Abdelmalek Sellal a « enfumé » la réunion tripartite de ce dimanche 06 juin en gardant par devers lui les propositions quantifiées de la Task Force d’experts indépendants qui préconisent, notamment, d’agir sans délai pour engager le changement de modèle. Le premier ministre était fier d’annoncer que le gouvernement « a eu recours à des ressources expertes hors administration afin d’éviter les erreurs de ceux qui sont en dedans ». Mais le scénario chiffré que comporte l’un des rapports produit par cette Task force est resté loin des yeux des participants à la tripartite. En contre partie de quoi la formule « la transition vers le nouveau modèle de croissance se mettra en place graduellement » ; a été hissé en slogan officiel du jour dans les allées de Djenan El Mithak ou s’est tenue la tripartite devant tordre le cou à des décennies d’économie de redistribution de la rente pétrolière. « Graduellement d’accord, mais quand débutons nous, et à quelle allure avancerons nous pour arriver ou ? » s’interrogeait hier soir un participant chef d’entreprise.
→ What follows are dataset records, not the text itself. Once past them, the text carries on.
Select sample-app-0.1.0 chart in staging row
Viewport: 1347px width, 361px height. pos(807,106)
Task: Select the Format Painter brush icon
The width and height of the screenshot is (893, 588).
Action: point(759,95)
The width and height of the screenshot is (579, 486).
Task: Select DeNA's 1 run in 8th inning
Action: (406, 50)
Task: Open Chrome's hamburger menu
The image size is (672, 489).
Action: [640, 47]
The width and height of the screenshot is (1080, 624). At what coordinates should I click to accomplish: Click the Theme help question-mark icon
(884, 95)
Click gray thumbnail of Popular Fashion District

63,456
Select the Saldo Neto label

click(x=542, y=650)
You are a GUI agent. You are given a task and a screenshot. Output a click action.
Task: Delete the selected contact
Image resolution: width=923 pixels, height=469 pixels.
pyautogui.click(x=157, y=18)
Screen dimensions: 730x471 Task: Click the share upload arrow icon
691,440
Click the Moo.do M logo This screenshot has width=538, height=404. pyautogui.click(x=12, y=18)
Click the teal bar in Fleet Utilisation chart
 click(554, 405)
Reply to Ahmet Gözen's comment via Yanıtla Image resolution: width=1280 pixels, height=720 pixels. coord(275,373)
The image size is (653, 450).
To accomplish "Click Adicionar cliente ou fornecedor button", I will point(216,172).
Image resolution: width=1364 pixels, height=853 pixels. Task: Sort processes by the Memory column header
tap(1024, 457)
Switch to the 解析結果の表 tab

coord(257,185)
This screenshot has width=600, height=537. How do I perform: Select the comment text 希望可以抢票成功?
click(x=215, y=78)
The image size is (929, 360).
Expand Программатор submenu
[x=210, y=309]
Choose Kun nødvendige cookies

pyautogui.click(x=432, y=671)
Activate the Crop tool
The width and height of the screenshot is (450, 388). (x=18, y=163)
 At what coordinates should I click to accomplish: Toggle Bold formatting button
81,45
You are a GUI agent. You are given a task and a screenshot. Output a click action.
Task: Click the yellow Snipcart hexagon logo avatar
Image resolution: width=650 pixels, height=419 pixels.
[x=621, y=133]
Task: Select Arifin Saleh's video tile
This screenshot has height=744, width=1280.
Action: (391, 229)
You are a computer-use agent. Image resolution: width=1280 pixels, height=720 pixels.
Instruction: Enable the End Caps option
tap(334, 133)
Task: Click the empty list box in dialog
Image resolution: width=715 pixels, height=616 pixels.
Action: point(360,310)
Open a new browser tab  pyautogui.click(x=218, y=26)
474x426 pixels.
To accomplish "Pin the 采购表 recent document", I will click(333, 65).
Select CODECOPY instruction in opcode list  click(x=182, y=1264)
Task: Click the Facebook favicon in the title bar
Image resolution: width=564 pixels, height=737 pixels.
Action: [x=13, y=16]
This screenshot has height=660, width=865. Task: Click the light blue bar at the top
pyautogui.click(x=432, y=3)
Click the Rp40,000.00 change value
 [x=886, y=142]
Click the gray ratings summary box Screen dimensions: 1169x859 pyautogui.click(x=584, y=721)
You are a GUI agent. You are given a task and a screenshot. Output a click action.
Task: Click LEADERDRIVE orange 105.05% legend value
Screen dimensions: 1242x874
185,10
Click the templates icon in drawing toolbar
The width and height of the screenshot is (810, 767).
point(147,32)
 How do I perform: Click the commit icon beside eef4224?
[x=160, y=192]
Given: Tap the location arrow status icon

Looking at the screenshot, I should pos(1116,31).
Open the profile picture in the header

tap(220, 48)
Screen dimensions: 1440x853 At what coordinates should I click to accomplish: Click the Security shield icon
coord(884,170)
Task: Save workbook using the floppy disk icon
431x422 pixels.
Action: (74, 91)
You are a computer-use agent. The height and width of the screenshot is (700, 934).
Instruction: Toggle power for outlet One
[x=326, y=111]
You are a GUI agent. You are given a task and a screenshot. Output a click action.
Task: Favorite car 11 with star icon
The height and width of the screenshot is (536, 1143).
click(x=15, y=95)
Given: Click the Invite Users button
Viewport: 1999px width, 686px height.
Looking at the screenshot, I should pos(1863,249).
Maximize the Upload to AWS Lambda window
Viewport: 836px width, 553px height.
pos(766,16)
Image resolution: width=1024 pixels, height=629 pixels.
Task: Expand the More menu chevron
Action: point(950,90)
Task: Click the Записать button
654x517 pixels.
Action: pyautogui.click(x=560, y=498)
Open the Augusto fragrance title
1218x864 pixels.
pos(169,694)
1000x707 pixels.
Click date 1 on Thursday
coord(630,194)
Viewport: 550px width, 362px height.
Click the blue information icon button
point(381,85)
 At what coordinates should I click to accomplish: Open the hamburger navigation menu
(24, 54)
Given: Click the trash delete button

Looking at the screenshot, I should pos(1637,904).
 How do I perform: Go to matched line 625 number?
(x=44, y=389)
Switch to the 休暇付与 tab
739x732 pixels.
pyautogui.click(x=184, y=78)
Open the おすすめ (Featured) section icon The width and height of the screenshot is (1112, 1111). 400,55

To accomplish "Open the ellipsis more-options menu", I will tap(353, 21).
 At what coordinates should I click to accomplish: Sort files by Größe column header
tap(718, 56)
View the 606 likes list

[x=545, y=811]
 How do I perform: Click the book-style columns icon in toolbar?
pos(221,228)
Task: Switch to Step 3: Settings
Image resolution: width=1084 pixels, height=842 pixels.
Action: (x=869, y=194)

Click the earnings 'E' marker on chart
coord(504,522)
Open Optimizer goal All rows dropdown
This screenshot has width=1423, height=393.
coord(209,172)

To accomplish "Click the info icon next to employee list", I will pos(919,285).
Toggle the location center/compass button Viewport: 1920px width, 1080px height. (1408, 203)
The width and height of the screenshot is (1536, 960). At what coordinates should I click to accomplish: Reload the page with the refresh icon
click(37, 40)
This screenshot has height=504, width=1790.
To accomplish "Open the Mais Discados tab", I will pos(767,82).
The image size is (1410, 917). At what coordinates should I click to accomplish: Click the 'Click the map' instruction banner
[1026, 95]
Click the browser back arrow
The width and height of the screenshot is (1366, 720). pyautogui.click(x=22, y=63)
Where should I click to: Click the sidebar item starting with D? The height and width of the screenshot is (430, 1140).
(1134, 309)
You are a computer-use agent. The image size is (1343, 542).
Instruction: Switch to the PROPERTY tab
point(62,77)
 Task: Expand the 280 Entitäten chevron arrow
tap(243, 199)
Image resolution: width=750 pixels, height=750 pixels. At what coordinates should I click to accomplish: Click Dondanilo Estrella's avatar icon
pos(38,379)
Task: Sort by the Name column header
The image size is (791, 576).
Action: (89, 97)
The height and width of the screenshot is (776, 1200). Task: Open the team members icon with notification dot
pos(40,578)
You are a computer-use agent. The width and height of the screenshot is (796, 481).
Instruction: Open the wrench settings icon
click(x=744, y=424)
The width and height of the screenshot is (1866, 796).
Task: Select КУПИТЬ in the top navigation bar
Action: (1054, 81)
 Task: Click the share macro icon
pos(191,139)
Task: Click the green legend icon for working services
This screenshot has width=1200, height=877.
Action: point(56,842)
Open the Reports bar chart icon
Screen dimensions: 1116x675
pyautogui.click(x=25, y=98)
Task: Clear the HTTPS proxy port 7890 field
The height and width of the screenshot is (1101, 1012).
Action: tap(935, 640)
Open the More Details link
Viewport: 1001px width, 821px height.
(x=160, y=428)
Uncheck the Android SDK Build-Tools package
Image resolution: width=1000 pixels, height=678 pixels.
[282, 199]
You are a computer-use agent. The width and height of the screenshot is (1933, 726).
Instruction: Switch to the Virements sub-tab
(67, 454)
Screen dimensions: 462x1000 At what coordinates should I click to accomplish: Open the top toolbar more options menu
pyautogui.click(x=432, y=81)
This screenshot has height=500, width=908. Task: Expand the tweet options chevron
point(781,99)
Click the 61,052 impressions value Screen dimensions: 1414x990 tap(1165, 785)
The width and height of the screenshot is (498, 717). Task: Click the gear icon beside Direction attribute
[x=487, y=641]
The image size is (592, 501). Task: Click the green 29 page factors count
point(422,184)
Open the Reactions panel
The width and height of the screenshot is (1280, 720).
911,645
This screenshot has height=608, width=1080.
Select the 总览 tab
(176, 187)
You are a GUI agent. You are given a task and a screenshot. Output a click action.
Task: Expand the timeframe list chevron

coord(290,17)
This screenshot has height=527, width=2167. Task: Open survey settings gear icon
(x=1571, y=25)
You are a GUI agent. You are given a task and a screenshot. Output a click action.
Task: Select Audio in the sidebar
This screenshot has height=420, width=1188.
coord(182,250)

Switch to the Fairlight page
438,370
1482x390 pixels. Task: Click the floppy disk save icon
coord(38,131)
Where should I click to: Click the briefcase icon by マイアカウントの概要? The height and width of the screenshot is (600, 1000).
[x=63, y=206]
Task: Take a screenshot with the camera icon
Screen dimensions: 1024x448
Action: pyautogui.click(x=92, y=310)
Le premier ministre Abdelmalek Sellal est resté évasif sur les objectifs chiffrés et l’agenda du cadrage budgétaire pluri annuel dont il a pourtant parlé plusieurs fois durant la journée. Son ministre des finances Abderrahmane Benkhalfa n’en a pas dit plus. La vérité est que le premier ministre a choisit de ne pas dévoiler le contenu précis de ce cadrage budgétaire pluri-annuel car il implique d’assumer automatiquement dès la première année des objectifs de maitrise du déficit budgétaire bien supérieures à la trajectoire budgétaire dessinée en 2015 et en 2016 par le gouvernement. Le premier ministre a même distillé un message contraire au sujet du caractère pressant du changement de modèle par l’ajustement des dépenses aux revenus avant la diversification de ces revenus. Il a insisté sur la capacité de résistance de l’économie algérienne au contre choc pétrolier en cours qui maintient un seuil acceptable de croissance, une bonne maitrise de l’inflation, un niveau de réserves encore élevé (finalement 136,9 Mds), un faible endettement extérieur et des crédits à l’économie toujours en expansion.
Report jusqu’à épuisement des marges
Dans la bouche des membres du gouvernement algérien « le gradualisme » dans la réforme n’étais pas loin de signifier, hier lors de la réunion tripartite, son report sine die si la contrainte des déficits extérieurs ne s’amplifie pas dans les prochaines années. Le départ du gouverneur de la banque d’Algérie Mohamed Laksaci, a accentué cette impression de consensus rétablit sur la possibilité de gagner encore du temps, en se cachant derrière le gradualisme. Laksaci était le plus enclin à engager un ajustement (par la dévaluation du dinar) depuis deux ans que le choc externe déstabilise le modèle de croissance algérien tiré par la dépense publique. Le ministre des finances, Abderahmane Benkhalfa, en reportant toutes les mesures de fait à la date d’épuisement des marges financières, incarne le nouveau statu quo. « Il a parlé comme si nous étions en juin 2015 » épiloguait un participant. Pendant ce temps, le FRR n’est plus cité dans les prévisions et les réserves de change ont fondu de plus de 30% de leur solde en deux ans.
Pour rappel les membres de la Task Force réunis auprès du premier ministre en décembre 2015 sont le professeur Chemssedine Chitour, polyctechnicien, spécialiste de l’énergie ; du professeur Abdelhak Lamiri, économiste, spécialiste du management stratégique ; du professeur Raouf Boucekkine, économiste, spécialiste de la croissance et du changement institutionnel ; du professeur Rafik Bouklia-Hassan, économiste, spécialiste des politiques industrielles ; de Adel Si Bouekkez, économiste, spécialiste des marchés financiers ; et d’Alexandre Kateb, économiste, spécialiste des marchés émergents. L’un d’entre eux, le professeur Abdelhak Lamiri a publié en octobre 2013 un livre intitulé la « décennie de la dernière chance » (éditions Chibeb). Il rappelait lors d’une conférence le 1er mai dernier, sur le coût du non Maghreb à l’invitation du RCD, que la moitié de la décennie avait déjà été perdue. A Djenan El Mithak ce dimanche 06 juin le sentiment le plus répandu était que l’autre moitié sera vraisemblablement perdue aussi.